Tuesday, October 05, 2004

on metro being a bit evil

today is one of my most boring kind of work days, so i'm allowing myself the luxury of a little 5 minute indulgence on here. anyway, there are two things on my mind and i may as well vent at least one of them now ...

last night i seemed to maybe leave work a bit earlier than usual, and so there were lots of other people travelling at the same time as me (for some reason i tend to always leave work just as it's tailing off a bit, which is quite a good thing; another hour in the office being somehow preferable to the torture of sitting next to fat german tourists eating marks and spencer pasta salad, which was what i had to deal with last night. i don't know, i kind of feel that people should shy away from eating food that needs a fork on public transport. don't ask me why, but it just seems wrong.) anyway, creatures of habit that commuters are, there was all sorts of excitement generated by the fact that there was a special Nike-sponsored evening edition of the Metro. Now Metro is a total anomaly to me; I can't even really read it because, well, because you don't even **have** to read it. all you need to do is glance across the page fleetingly and I sometimes get really seduced into picking it up, because I see other people looking so intently at the pages (and i'm sure that's all they can be doing -- looking, rather than reading) that it seems like there must be something so fantastically fascinating in there that I sometimes pick it up ... but it never is interesting, it's always just, well, the same as every other day. but ANYWAY, on the other side of me (i.e., not the pasta-salad eating germans) there were some people talking about how, now they've moved out of London, what they really miss is reading the Metro on the train in the morning. And one of them, as they were gettting off, said "Oh, can I have my Metro back, I've not read it yet, and I was saving it to read on the way home."

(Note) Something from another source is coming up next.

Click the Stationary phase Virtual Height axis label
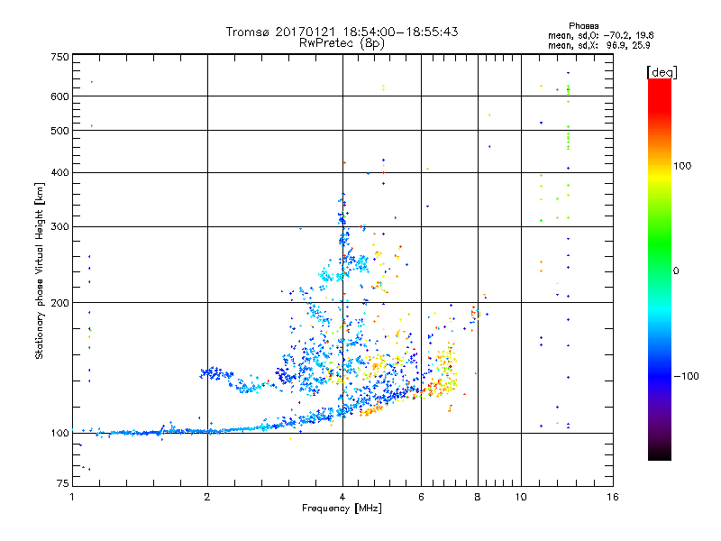Screen dimensions: 721x541 click(x=40, y=271)
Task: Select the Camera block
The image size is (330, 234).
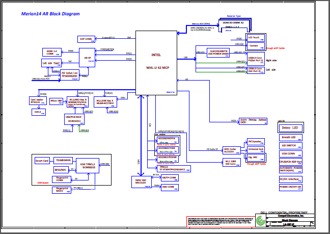Action: (x=253, y=45)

So I guess the thing with Metro is that it's just like mental wallpaper, providing an extremely passive distraction so that people on the tube don't have to look at or listen to other people on the tube. If it were any more challenging than that then I guess no one would really want to bother with it first thing in the morning, but still, the patronising public-service part of me feels that it's somehow ruining something about society ... everyone reading exactly the same poorly written "news" stories every day, most of which aren't even really news but press releases, so that whoever writes the copy for the front page of the Metro is surely the most important opinion-former in the capital ... and there being nothing in there that's really very new or different or challenging ... i mean, every day it's the same ... some kind of scandal about hospitals or public health, some celebrity gossip, something about how to be more attractive, something about someone from a developing country who's done something novel or gross ... I dunno ... and then is that what everyone thinks about all day and talks about at work? obviously I don't know, because i just sit here on my own being a bit mental, but it's a great shame if it is.